Jan's View

By HarlingDarling

Harvest every morning

Picked from round the side of the house, and popped straight onto our yoghurt! What a treat these blackberries are, the canes are so heavy with berries. So that was the morning's thrill. I felt I should leave the garden and actually drive to town for a couple of hours, but Keith offered to drive me there. Once we were underway I was very pleased not to be driving, my head is a bit woolly still.

We did our shopping and as I'm writing I realise the one thing I really wanted to get at Lidl - their crispy ice cream cones - was forgotten! Ice cream in a bowl is not as tasty somehow. But I've had my ration for today, in the new café in the center of the town, where they make their own Italian style ice cream from scratch using genuine berries for flavouring. It is exquisitely delicious, an everyday treat if I lived in town... probably a good job I don't.

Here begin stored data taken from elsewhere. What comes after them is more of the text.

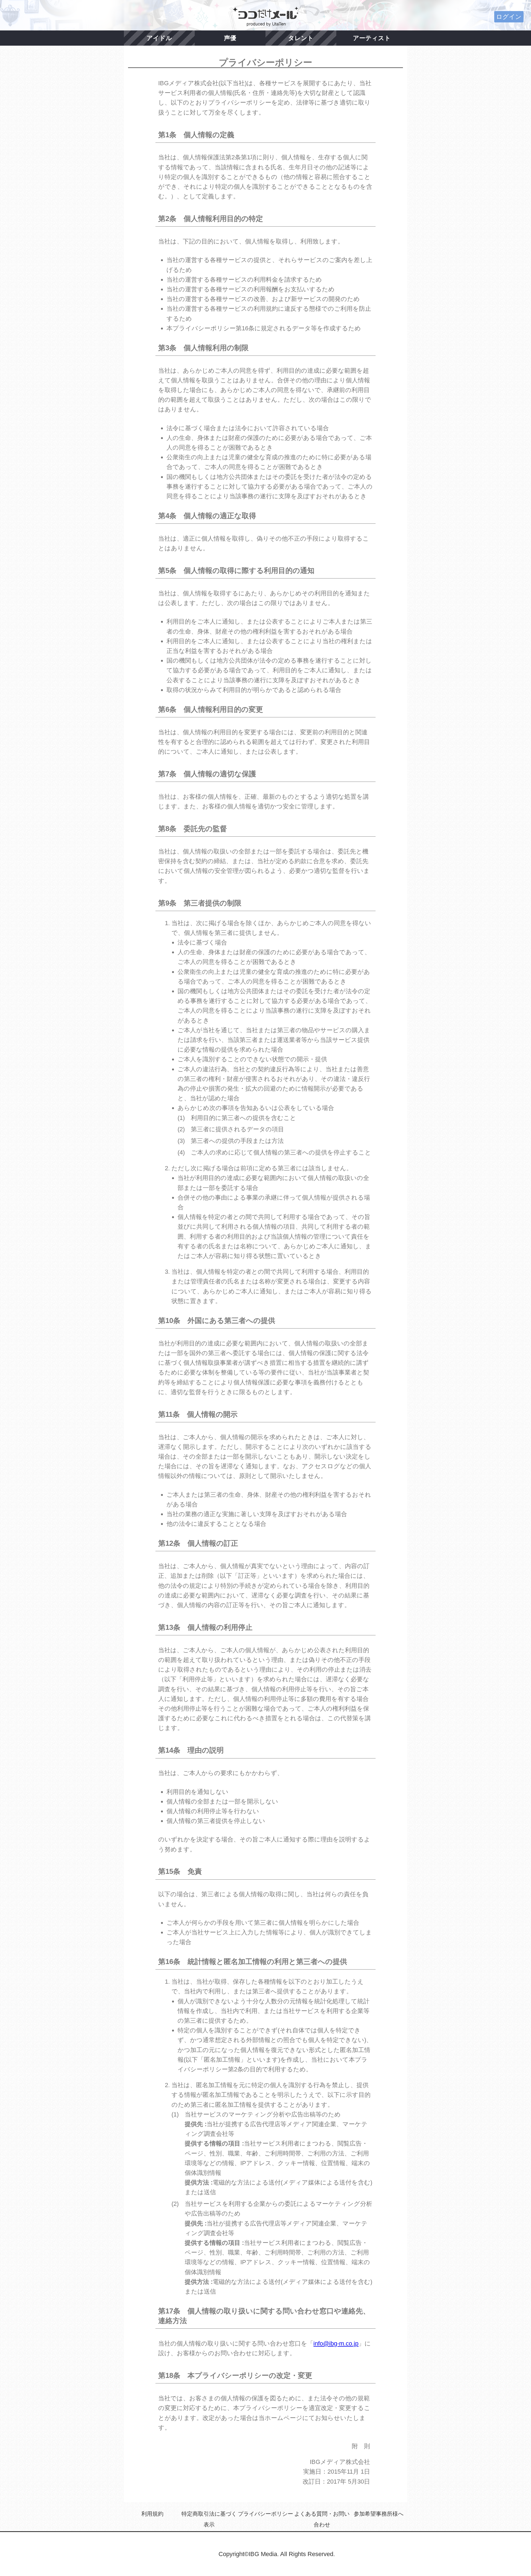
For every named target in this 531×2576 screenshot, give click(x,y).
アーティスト (372, 38)
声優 (230, 38)
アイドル (159, 38)
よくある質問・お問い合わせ (322, 2519)
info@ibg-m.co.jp (335, 2343)
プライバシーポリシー (265, 2514)
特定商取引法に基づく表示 (209, 2519)
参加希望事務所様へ (379, 2514)
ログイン (509, 16)
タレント (301, 38)
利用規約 (152, 2514)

I got sweaty as I walked about, although it wasn't hot really - so I guess I'm not 100% and will continue to take things slowly & quietly - or "piano" as they say in Swedish. Keith is currently out on his paddle board, the original was recalled due to a production fault, and has been replaced by an even posher one. I await a blow by blow on how good it was. I sat in the sunshine at the front door and drew for a while. Yawning.

My thoughts were with the people of Ukraine all day today, their independence day, uncelebrated in any formal way due to the high risk of the Russians attacking civilian gatherings. They are still managing to attack old people's homes and kill innocent people, even so. The destruction in this war is horrible, but the determination of the Ukranians to be in charge of their own country, their own system of government is inspiring to witness. They know what awaits any country subsumed into the black hole of a Putin dictatorship, and will fight and die to stop that happening.

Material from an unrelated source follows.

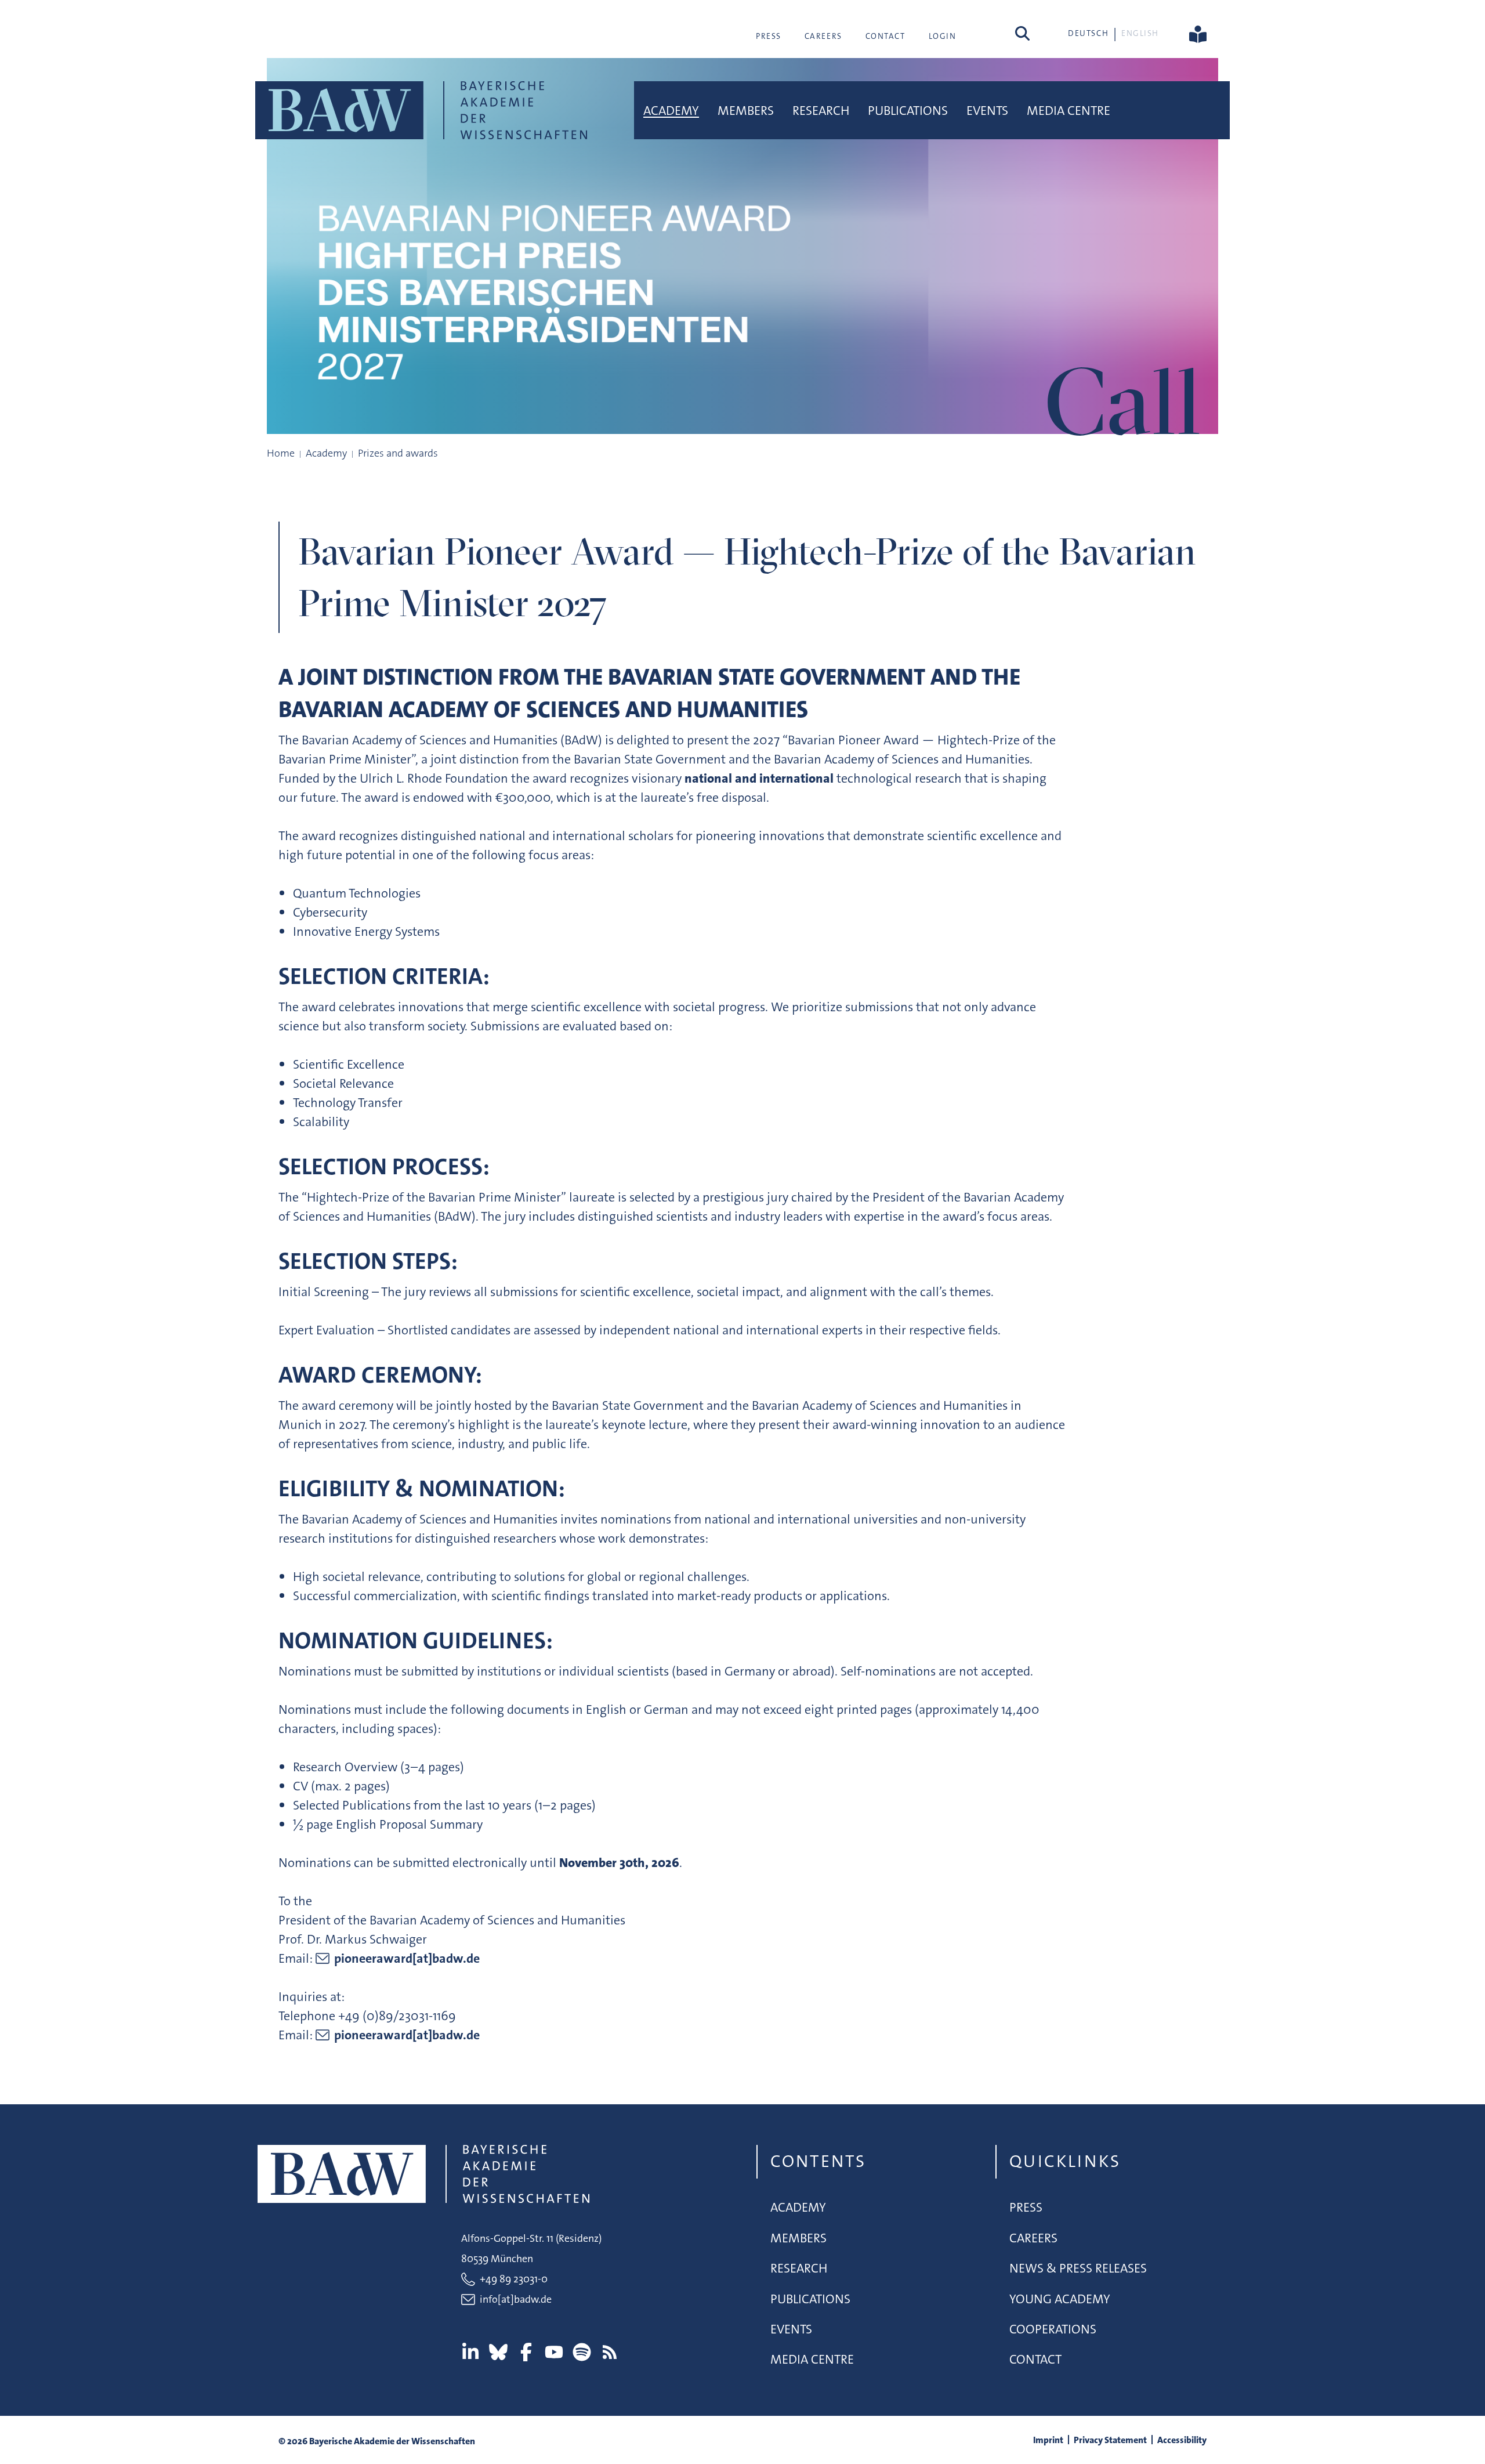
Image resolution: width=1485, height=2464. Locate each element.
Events (987, 110)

I just have to fight to get some food made for tea, and fight my way upstairs to sleep. Our circumstances are so different. I'm reading Sapiens again now my brain is engaging, and the take-away from last night's pages concerns "normal". That if our biology makes a behaviour possible, it is normal for human beings. That the concepts of abnormal, deviant and despicable are culturally determined, not biologically determined. It falls apart when you get to gangs of soldiers raping women, humiliating and torturing people before finally killing them, children being abused, cruelty in general - and so on. It's biologically possible (since it happens and we humans are doing it) but it is in no way normal in my head. Things might become clearer in the next few pages, but this has exercised my mind this afternoon.